EXERCISE OBJECTIVE
Which lines of the entries hold the string "Viewport"? Copy each one.

(Dataset records)

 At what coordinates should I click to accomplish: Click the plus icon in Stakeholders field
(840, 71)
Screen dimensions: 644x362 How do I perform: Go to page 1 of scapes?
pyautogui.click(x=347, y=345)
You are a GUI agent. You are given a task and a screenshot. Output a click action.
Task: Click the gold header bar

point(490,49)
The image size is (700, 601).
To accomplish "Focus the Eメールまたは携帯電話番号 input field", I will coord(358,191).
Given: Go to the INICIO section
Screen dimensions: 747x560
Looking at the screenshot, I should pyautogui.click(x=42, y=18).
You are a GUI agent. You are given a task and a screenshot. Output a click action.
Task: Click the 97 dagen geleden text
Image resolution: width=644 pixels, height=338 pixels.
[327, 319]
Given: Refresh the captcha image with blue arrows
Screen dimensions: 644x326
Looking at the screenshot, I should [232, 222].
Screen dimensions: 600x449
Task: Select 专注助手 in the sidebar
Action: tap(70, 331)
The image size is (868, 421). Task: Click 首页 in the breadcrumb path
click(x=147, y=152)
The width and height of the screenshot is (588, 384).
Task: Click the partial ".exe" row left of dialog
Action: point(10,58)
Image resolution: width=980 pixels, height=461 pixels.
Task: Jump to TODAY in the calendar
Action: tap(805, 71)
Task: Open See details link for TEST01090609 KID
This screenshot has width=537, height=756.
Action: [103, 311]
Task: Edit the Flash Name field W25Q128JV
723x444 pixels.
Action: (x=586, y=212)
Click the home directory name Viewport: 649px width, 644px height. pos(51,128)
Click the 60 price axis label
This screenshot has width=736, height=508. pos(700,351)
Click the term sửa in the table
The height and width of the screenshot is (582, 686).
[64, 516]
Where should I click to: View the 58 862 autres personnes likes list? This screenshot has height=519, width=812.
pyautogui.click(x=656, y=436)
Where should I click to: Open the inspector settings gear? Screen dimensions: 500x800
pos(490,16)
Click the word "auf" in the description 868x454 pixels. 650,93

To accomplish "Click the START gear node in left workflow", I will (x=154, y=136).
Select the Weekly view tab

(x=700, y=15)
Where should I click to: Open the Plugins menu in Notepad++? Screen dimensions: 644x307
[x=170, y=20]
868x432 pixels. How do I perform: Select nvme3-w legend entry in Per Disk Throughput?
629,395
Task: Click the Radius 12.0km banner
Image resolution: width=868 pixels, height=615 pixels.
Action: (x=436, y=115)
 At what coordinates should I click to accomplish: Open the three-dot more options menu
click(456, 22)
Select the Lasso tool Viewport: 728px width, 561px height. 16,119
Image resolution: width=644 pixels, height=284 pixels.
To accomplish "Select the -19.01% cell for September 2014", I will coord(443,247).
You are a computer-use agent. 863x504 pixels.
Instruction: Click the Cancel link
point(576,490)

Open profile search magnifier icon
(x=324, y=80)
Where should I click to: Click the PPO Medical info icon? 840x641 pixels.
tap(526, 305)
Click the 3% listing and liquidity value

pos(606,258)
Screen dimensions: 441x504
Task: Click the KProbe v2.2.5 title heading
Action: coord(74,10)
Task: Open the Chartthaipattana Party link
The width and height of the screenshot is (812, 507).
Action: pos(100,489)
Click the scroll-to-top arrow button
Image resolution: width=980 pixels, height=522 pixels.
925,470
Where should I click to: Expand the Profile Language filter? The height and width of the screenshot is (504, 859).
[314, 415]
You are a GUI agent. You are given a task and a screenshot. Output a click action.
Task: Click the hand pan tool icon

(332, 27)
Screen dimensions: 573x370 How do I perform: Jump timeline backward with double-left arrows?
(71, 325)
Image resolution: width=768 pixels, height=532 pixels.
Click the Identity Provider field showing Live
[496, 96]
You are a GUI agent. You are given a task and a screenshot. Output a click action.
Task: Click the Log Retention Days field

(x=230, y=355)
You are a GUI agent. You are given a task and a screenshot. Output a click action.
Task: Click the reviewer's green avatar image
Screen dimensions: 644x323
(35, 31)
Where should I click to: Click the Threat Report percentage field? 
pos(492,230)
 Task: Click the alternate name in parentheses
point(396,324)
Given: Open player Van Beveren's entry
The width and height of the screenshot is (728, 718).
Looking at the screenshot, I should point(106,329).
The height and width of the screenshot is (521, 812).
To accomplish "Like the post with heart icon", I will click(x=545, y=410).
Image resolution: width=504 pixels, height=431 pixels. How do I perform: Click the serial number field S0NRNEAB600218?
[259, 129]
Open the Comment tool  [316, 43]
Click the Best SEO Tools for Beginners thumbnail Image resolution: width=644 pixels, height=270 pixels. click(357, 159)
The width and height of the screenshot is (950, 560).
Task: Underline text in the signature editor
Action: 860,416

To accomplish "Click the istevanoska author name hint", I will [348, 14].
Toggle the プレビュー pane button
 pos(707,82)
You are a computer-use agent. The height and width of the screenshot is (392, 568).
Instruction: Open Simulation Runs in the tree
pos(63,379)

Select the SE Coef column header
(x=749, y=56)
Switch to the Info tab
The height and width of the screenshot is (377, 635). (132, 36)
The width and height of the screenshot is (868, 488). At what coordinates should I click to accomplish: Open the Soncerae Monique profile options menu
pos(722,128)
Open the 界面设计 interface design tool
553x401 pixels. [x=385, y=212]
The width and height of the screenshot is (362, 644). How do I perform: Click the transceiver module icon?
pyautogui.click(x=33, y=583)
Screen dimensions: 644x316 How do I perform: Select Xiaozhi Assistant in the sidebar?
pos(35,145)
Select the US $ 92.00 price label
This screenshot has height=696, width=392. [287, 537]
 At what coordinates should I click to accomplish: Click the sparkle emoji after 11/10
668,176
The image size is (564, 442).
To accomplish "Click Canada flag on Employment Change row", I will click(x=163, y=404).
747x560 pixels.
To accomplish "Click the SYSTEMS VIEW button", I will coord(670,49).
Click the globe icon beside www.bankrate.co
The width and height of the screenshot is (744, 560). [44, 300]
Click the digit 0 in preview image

SOLUTION FOR THIS EXERCISE
Click the home directory name Viewport: 649px width, 644px height. pos(51,128)
Select the Lasso tool Viewport: 728px width, 561px height. 16,119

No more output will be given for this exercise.